Mustard was used for medicinal purposes long before its popularity rose as a culinary spice, condiment and cooking oil. Greek scientists as early as the 6th century used mustard to cure a variety of human ailments including toothache and scorpion stings.
The ancient Romans mixed crushed mustard seeds with unfermented grape juice called “must” to create a paste called “burning must” or mustum ardens, which is where we get the word mustard, a combination of the first three letters of each word. Burning must resembled the mustard condiment that we know today, but it was not widely used in Rome. The Romans exported the seed to Gaul where it gained popularity in what is now modern day France through production in French monasteries around the 9th century.
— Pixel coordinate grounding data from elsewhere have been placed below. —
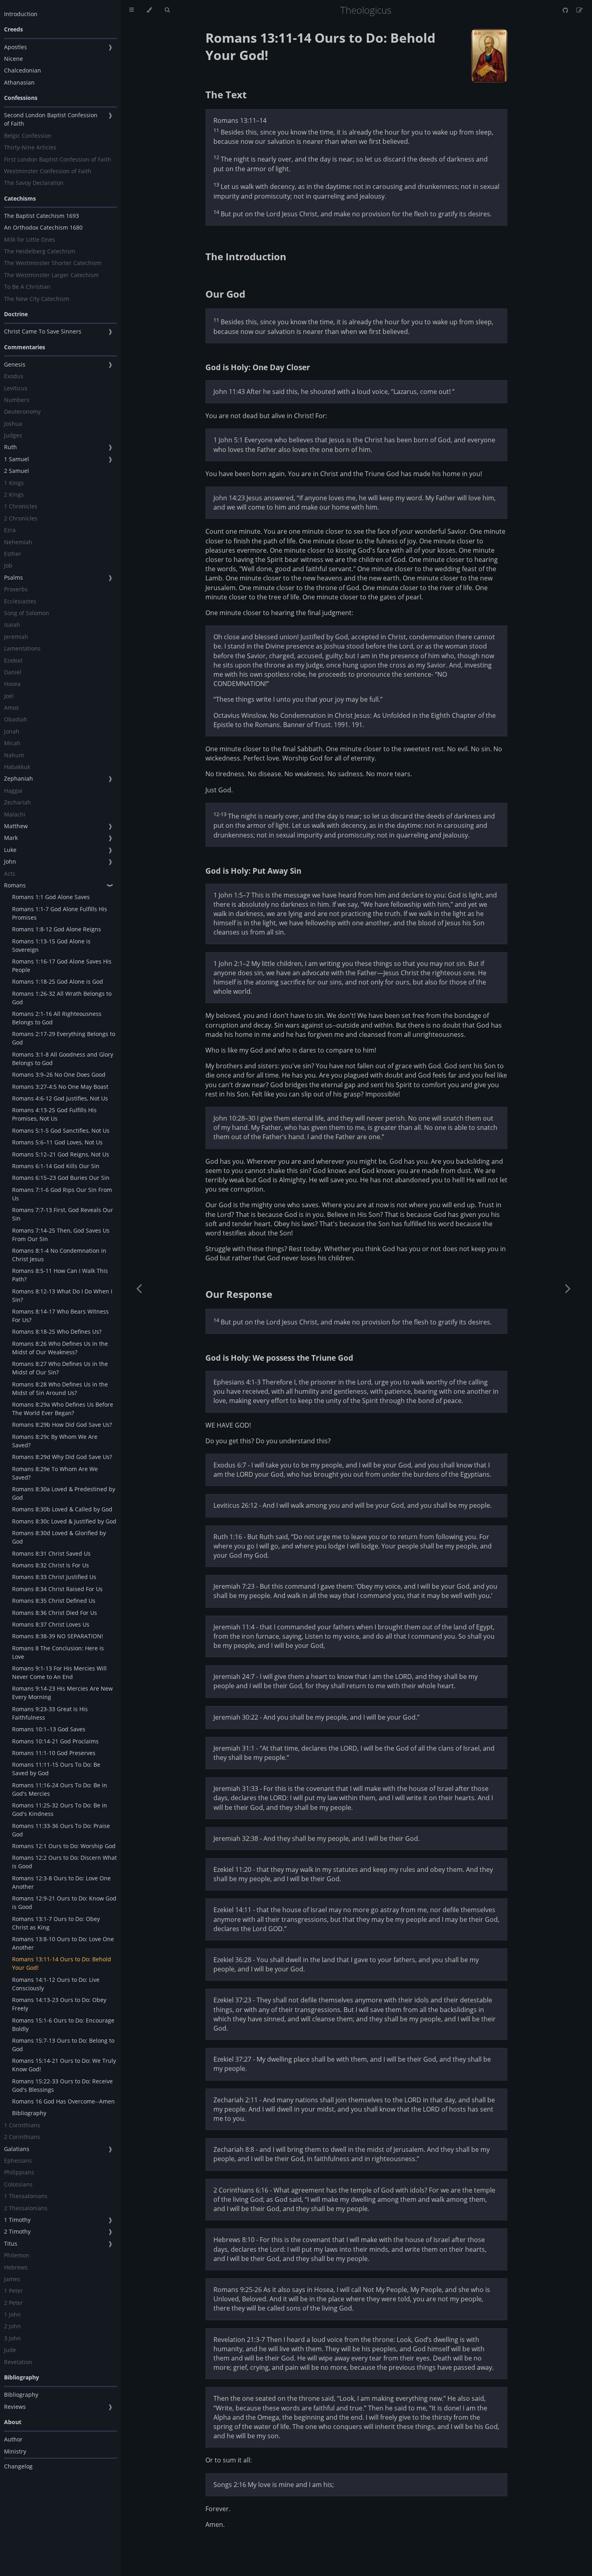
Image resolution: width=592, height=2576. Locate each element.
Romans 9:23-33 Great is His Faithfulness (50, 1713)
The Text (225, 94)
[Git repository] (566, 10)
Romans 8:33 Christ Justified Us (54, 1577)
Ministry (15, 2451)
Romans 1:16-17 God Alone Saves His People (62, 965)
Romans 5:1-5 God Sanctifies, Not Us (61, 1130)
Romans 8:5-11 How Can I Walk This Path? (60, 1275)
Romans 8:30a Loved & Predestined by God (63, 1493)
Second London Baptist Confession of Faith (50, 119)
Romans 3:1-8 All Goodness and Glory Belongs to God (62, 1059)
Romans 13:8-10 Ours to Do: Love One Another (63, 1943)
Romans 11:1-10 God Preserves (53, 1753)
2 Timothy (17, 2231)
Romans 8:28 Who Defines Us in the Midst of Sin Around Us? (60, 1388)
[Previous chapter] (139, 1288)
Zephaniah (18, 778)
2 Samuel (16, 471)
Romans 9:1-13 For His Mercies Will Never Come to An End (59, 1672)
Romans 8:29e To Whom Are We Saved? (55, 1473)
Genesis (14, 364)
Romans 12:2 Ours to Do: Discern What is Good (64, 1862)
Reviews (15, 2406)
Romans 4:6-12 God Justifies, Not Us (60, 1098)
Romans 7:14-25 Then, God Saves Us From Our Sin (61, 1235)
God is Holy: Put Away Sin (253, 871)
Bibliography (29, 2113)
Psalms (13, 577)
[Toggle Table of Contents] (131, 10)
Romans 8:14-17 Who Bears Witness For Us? (60, 1316)
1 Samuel (16, 459)
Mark (11, 837)
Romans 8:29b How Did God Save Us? (62, 1424)
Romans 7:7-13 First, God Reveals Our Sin (62, 1214)
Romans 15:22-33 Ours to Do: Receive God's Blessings (62, 2085)
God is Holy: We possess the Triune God (279, 1358)
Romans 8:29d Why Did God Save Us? (62, 1457)
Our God (225, 293)
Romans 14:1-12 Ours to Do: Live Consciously (55, 1984)
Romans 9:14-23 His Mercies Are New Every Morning (62, 1693)
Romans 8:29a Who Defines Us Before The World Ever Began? (62, 1409)
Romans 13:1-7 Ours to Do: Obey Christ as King (56, 1923)
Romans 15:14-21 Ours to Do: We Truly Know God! (64, 2065)
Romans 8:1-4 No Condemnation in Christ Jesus (59, 1255)
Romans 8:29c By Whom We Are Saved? (54, 1441)
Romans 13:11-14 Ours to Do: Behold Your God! (61, 1963)
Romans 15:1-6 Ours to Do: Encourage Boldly (63, 2024)
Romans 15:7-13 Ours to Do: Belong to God (63, 2045)
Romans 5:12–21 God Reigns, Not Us (60, 1154)
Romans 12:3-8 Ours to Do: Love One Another (61, 1882)
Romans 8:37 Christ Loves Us (50, 1624)
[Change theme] (149, 10)
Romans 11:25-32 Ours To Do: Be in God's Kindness (59, 1809)
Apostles (15, 47)
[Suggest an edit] (579, 10)
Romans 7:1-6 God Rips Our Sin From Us (62, 1194)
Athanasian (19, 82)
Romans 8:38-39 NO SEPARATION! (57, 1636)
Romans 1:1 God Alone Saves (51, 897)
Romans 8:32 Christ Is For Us (50, 1565)
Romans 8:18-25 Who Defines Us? (56, 1331)
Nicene (13, 58)
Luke (10, 850)
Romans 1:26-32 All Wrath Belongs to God (62, 998)
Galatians (16, 2149)
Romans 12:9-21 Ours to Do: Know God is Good (64, 1902)
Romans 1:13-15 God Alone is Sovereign (51, 945)
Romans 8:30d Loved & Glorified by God (59, 1537)
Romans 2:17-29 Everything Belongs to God (63, 1038)
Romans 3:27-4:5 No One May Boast (60, 1086)
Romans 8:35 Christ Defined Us (53, 1600)
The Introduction (245, 256)
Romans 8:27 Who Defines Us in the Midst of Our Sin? (60, 1368)
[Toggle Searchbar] (167, 10)
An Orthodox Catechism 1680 (43, 227)
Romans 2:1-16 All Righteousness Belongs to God (56, 1018)
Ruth (10, 447)
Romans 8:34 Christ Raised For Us (57, 1589)
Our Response (238, 1294)
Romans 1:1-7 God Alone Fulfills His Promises (59, 913)
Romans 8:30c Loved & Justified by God (64, 1521)
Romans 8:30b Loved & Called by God (62, 1509)
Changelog (18, 2466)
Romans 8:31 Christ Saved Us (51, 1553)
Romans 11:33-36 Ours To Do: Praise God (61, 1830)
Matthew (16, 826)
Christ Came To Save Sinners (42, 331)
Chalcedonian (22, 70)
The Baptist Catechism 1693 (41, 216)
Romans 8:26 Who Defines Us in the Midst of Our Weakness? (60, 1348)
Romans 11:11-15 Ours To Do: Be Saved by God (56, 1769)
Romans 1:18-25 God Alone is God (57, 981)
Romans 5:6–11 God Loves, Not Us (57, 1142)
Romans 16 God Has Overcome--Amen (63, 2101)
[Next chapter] (568, 1288)
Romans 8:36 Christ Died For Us (54, 1612)
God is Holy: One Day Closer (257, 367)
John (10, 861)
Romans (15, 885)
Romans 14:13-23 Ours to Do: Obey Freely (59, 2004)
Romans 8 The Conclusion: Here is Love (58, 1652)
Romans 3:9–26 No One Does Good (59, 1074)
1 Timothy (17, 2220)
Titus (10, 2243)
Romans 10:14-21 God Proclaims (55, 1741)
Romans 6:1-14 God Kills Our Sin (55, 1166)
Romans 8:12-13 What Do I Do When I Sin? (62, 1295)
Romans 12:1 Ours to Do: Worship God (64, 1846)
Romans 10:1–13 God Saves (48, 1729)
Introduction (20, 14)
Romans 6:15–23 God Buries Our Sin (61, 1177)
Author (13, 2439)
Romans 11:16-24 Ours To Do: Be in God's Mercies (59, 1789)
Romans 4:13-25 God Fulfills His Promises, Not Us (54, 1114)
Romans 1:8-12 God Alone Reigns (56, 929)
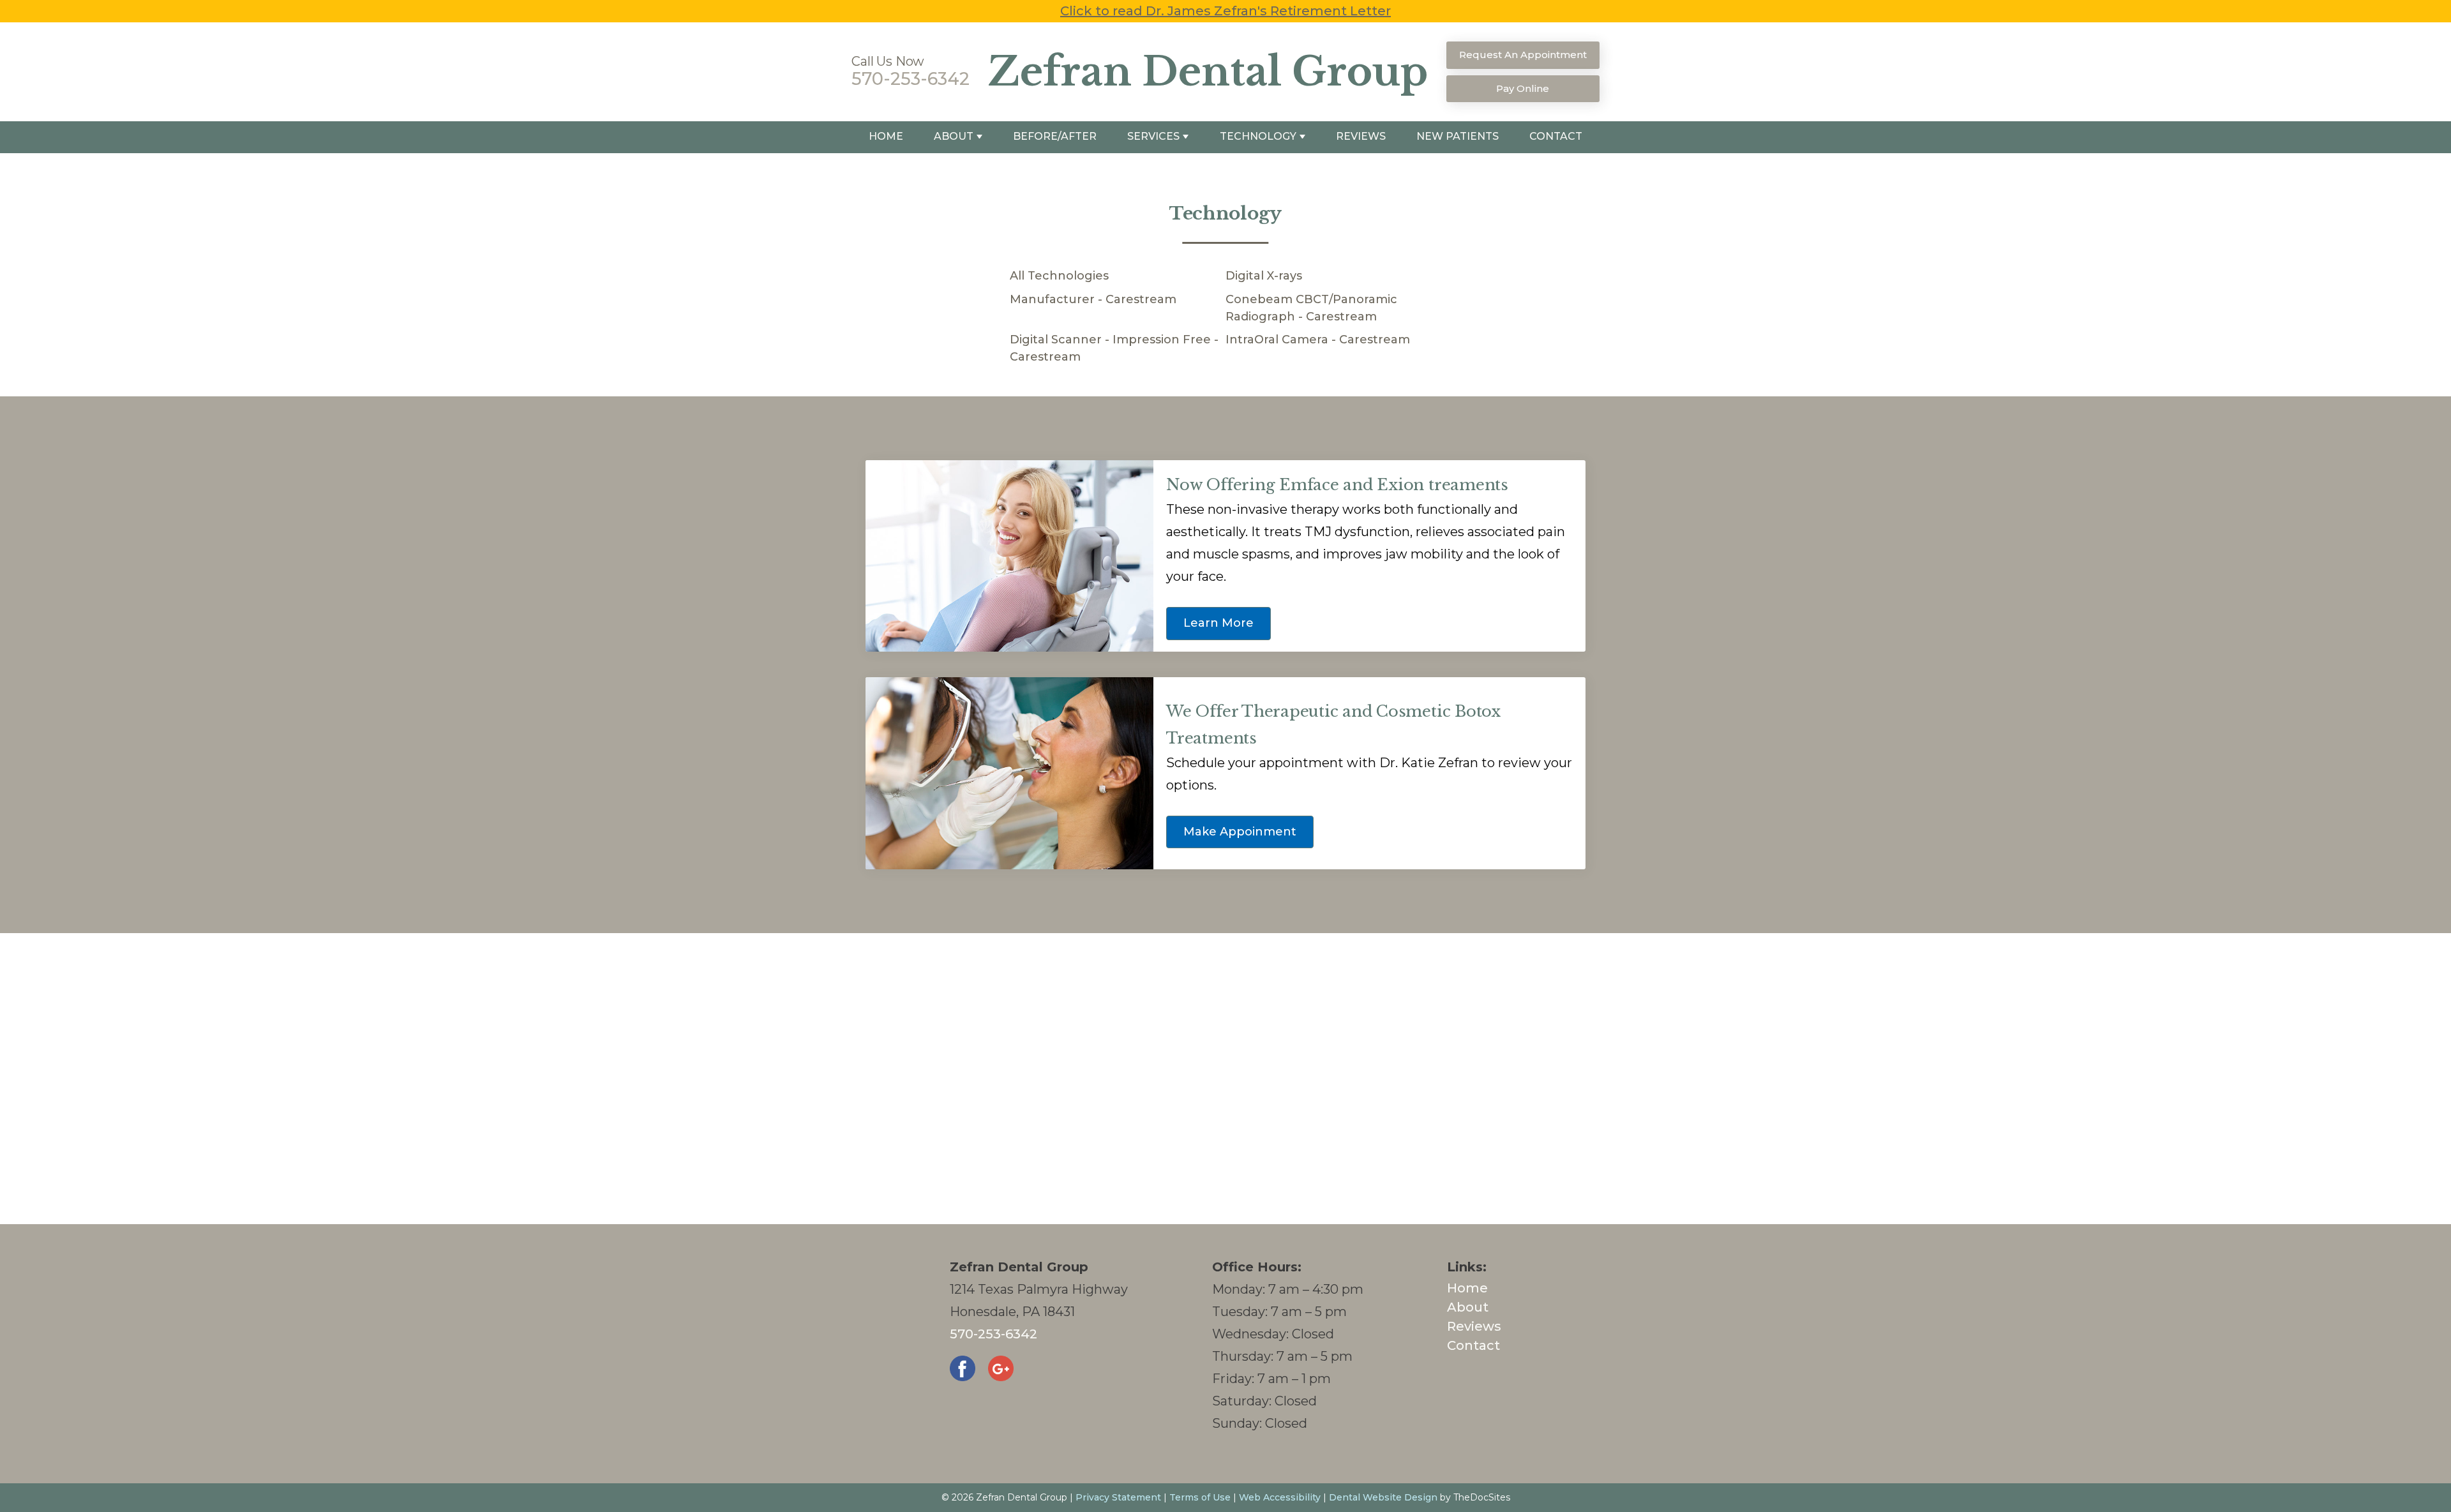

By the mid 18th century, mustard production began to resemble what it is today, though its popularity tapered off in the wake of a variety of new spices being imported from the Americas, India and the far east.
In 1856 a Frenchman named Jean Naigeon revived mustard’s popularity in the city of Dijon. He created a less acidic version by using verjuice (the juice of unripe grapes) instead of vinegar.
In the 20th century, a machine that automated mustard seed processing was invented by Maurice Grey, who then formed the Grey Poupon company with Auguste Poupon.
At the 1904 World’s Fair in St. Louis, French’s mustard was unveiled and mustard was put on a hot dog for the first time. Hot dogs have never been the same since. Today, mustard is the second most commonly used spice in the U.S.